[Stored data entries]
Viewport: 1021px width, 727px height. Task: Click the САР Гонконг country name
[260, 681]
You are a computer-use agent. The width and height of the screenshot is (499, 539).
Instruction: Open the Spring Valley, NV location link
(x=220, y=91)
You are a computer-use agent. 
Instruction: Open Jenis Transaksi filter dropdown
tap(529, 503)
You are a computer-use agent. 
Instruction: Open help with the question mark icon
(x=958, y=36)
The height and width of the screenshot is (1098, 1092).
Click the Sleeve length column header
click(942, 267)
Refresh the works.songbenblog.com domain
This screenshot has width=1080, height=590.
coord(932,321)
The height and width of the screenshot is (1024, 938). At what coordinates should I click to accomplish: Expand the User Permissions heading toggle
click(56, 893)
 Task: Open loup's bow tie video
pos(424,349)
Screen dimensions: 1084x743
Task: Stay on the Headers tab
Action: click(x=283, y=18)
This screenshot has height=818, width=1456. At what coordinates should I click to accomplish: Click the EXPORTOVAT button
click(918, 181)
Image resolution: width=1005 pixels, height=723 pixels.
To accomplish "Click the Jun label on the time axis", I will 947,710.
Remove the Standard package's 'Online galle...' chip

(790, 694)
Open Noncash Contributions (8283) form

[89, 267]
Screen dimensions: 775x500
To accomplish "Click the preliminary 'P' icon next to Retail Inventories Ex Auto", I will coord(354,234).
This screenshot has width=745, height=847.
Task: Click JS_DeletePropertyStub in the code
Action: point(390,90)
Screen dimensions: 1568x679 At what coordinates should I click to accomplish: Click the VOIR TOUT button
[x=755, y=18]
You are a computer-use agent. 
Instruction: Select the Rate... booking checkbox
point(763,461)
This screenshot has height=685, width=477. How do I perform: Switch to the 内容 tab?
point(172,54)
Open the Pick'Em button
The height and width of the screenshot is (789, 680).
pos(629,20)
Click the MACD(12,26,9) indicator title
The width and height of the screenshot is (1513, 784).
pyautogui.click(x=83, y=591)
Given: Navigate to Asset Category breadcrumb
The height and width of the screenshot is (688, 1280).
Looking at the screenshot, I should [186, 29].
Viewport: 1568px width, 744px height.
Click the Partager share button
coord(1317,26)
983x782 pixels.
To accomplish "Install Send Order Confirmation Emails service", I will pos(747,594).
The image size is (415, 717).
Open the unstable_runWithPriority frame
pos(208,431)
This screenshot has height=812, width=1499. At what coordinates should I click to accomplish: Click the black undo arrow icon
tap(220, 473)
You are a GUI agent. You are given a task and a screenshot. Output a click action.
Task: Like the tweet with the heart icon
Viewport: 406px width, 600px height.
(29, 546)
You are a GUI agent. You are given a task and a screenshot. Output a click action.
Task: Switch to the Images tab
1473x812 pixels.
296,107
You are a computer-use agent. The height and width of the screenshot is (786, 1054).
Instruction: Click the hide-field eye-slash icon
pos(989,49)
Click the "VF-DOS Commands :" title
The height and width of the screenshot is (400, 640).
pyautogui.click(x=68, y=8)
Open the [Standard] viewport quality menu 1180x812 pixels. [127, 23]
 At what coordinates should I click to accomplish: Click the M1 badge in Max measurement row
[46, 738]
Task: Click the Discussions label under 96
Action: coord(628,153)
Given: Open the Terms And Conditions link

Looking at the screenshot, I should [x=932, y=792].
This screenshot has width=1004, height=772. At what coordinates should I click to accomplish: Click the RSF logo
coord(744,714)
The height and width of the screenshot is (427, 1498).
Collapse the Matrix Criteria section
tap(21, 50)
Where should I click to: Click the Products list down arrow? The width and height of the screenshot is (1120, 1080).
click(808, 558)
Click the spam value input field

## INSTRUCTIONS TO FOLLOW
From the entries above, extract only the lines running from the one containing "Viewport: 1568px width, 744px height." through the one containing "You are a computer-use agent. The height", inclusive.

## TASK RESULT
Viewport: 1568px width, 744px height.
Click the Partager share button
coord(1317,26)
983x782 pixels.
To accomplish "Install Send Order Confirmation Emails service", I will pos(747,594).
The image size is (415, 717).
Open the unstable_runWithPriority frame
pos(208,431)
This screenshot has height=812, width=1499. At what coordinates should I click to accomplish: Click the black undo arrow icon
tap(220, 473)
You are a GUI agent. You are given a task and a screenshot. Output a click action.
Task: Like the tweet with the heart icon
Viewport: 406px width, 600px height.
(29, 546)
You are a GUI agent. You are given a task and a screenshot. Output a click action.
Task: Switch to the Images tab
1473x812 pixels.
296,107
You are a computer-use agent. The height and width of the screenshot is (786, 1054).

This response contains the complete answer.